A New York Times piece on soaring CEO pay at one point noted how attaching most CEO pay to stock options is supposed to align CEO pay with shareholder interests:
“Executives at publicly traded companies receive most of their compensation in stock, an arrangement intended to align pay with the performance of a company’s share price. When the stock price goes up, the theory goes, investors and executives alike share in the gains.”
This would only be true if shareholders are able to determine the number of options and the structure of the package. The package could, for example, cap the amount of money that CEOs and other top executives get from options, or it could have the returns from options linked to the performance of other companies in the same industry. Tying pay to options in a context where CEOs and other top management largely control the boards that set their pay does not mean there is an alignment between CEO pay and shareholders’ interest.

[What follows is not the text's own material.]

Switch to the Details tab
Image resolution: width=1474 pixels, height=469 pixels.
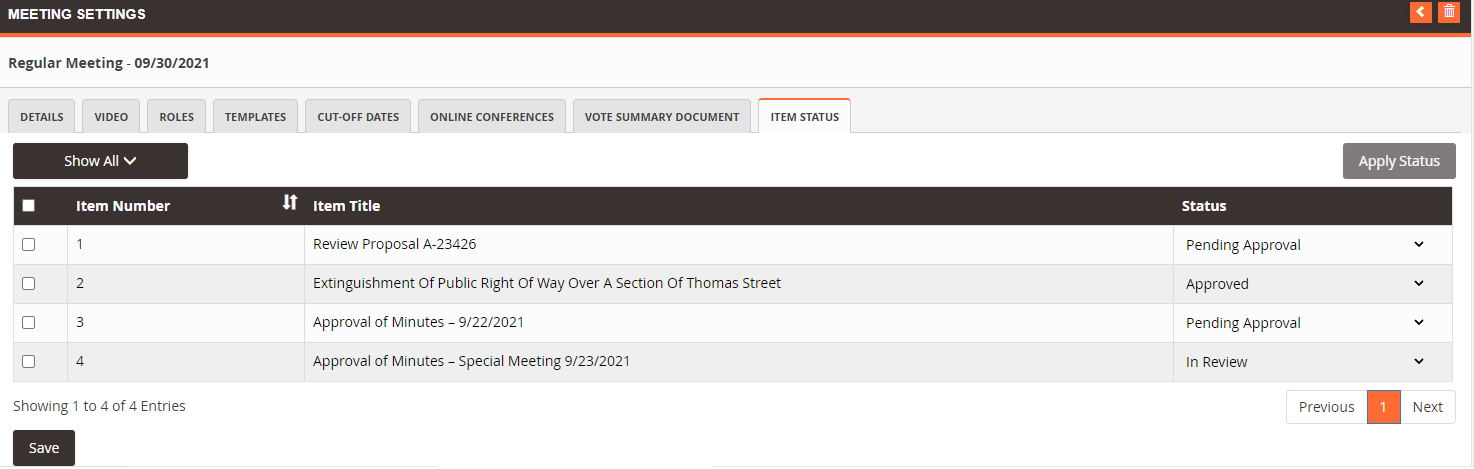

If this is difficult to understand, imagine that cashiers at McDonald’s got paid in stock options, and the cashiers got to determine how many options they were awarded. By the theory described in the NYT piece, cashier’s pay would then be allied with shareholders’ interest. The piece actually provides evidence of this misalignment when noting that Starbuck’s shareholders voted down their CEO’s pay package, but since the vote was non-binding on the board of directors, the CEO’s pay was not affected. There is no shortage of examples of CEOs getting high pay that is in no obvious way related to returns to shareholders.
This matters because if CEOs are ripping off the companies that employ them, then shareholders should be allies in the effort to bring down CEO pay. The vast majority of the rise in inequality over the last four decades has been due to wage income being redistributed upward, not a shift from wages to profits. Soaring CEO pay is a big part of this story. When the CEO gets $20 million, the chief financial officer and other top execs are likely to be getting close to $10 million, and even third tier execs can be earning $2-3 million. This also affects pay in the non-corporate sector, where is now common for presidents of major foundations and universities to be paid well over $1 million a year. And, as fans of arithmetic know, more money going to the top means less money for everyone else.
The story would be very different if CEOs were paid 20 to 30 times the wages of ordinary workers, as was the case in the 1960s and 1970s. If shareholders can be empowered in ways that make them more able to control CEO pay, this could be a large step towards reducing income inequality.